Anti-CD20 therapy and PIRA
Several recent studies have reported on the effectiveness of anti-CD20 agents in reducing the risk of PIRA. A subgroup analysis of newly-diagnosed and treatment-naïve patients in the ASCLEPIOS trial reported a six-month confirmed PIRA rate of 3.6% with ofatumumab versus 7.7% with teriflunomide (Gartner et al. Mult Scler 2022;28:1562-1575). A longer-term study reported a 6M-PIRA rate of 7.9% with ofatumumab after three years (Ziccardi et al. Ther Adv Neurol Disord 2026:19:17562864261434351). This was similar to the overall 6M-PIRA rate of 7.7% for patients in the Argentine MS database on higher-efficacy DMTs (anti-CD20s, natalizumab, alemtuzumab, cladribine) (Alonso et al. Mult Scler Relat Disord 2025:104:106775). Interestingly, in a real-world study of patients with pre-existing PIRA, 12 of 18 patients (66.7%) showed stabilization of PIRA in the 18 months after starting ofatumumab (Montague et al. Mult Scler J Exp Transl Clin 2026;12:20552173251414528).

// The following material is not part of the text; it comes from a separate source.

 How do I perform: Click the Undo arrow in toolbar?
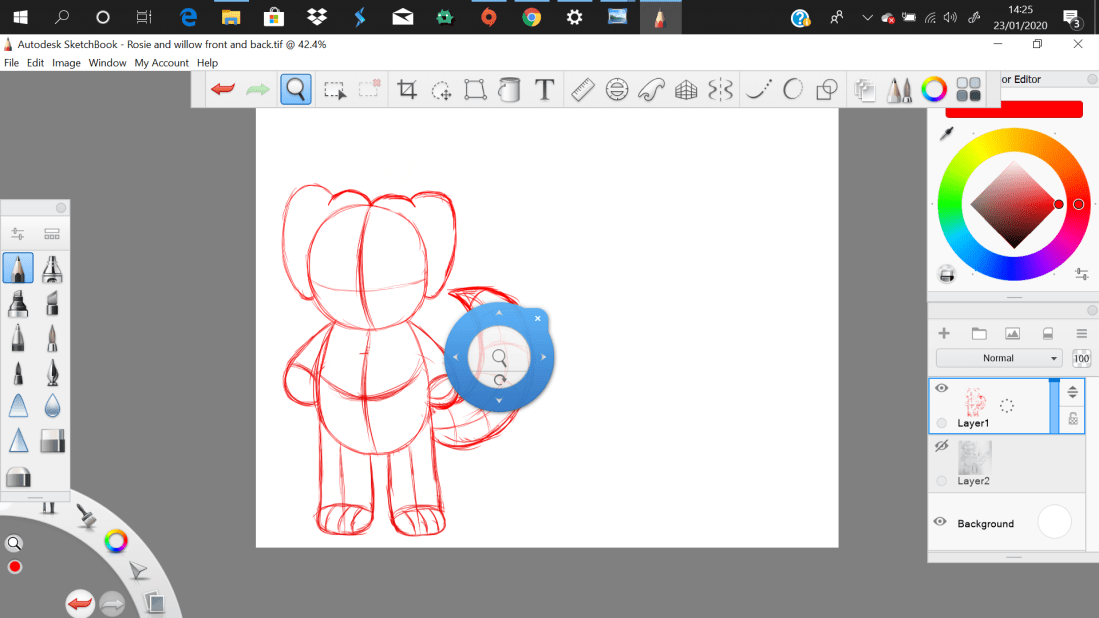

In the RENEGADE observational study, PIRA and PIRMA were significantly reduced two years after switching to rituximab from a higher-efficacy DMT (fingolimod, cladribine or alemtuzumab) (Chisari et al. J Neurol 2025;273:47). Similarly, in the OPERA I/II trials, ocrelizumab was associated with a 22% reduction in composite PIRA risk compared to interferon-beta (Kappos et al. JAMA Neurol 2020;77:1132-1140). This reduction may underestimate the true effect of treatment on PIRA. An analysis of OPERA I/II data found that the treatment effect varied from a nonsignificant 17% reduction to a significant 27% reduction in the risk of composite PIRA depending on the definition used (Montobbio et al. EBioMedicine 2025:117:105802).
The risk of PIRA is 2-3-fold higher in patients with late-onset (50-59 years) or very-late-onset MS (>60 years) compared to the adult-onset MS population (Souissi et al. J Neurol 2026;273:114). A retrospective study of older MS patients found that ofatumumab and ocrelizumab stabilized EDSS worsening and reduced PIRA by 15% (Montague et al. Front Immunol 2026:16:1699550). The results suggested that aggressive treatment can continue to benefit older patients although closer safety monitoring may be required.
Future use of PIRA
A standardized definition of PIRA is needed so that the effects of treatment are more easily compared across studies. One group recently proposed a stratified definition that could include PIRA-1 (EDSS only), PIRA-5 (MRI) or PIRA-6 (advanced imaging), and PIRA-7 (biomarkers) (Hamdy et al. Clin Neurol Neurosurg 2026:267:109430). An accompanying survey found strong support for a stratified definition but little agreement on how PIRA measures would be obtained in clinical practice. Thus, while additional measures may more precisely characterize disability progression, they may be as likely as NEDA-5 to be adopted in practice. Additional work is needed to identify the underlying neuropathological processes that may contribute to worsening disability during relapse-free periods.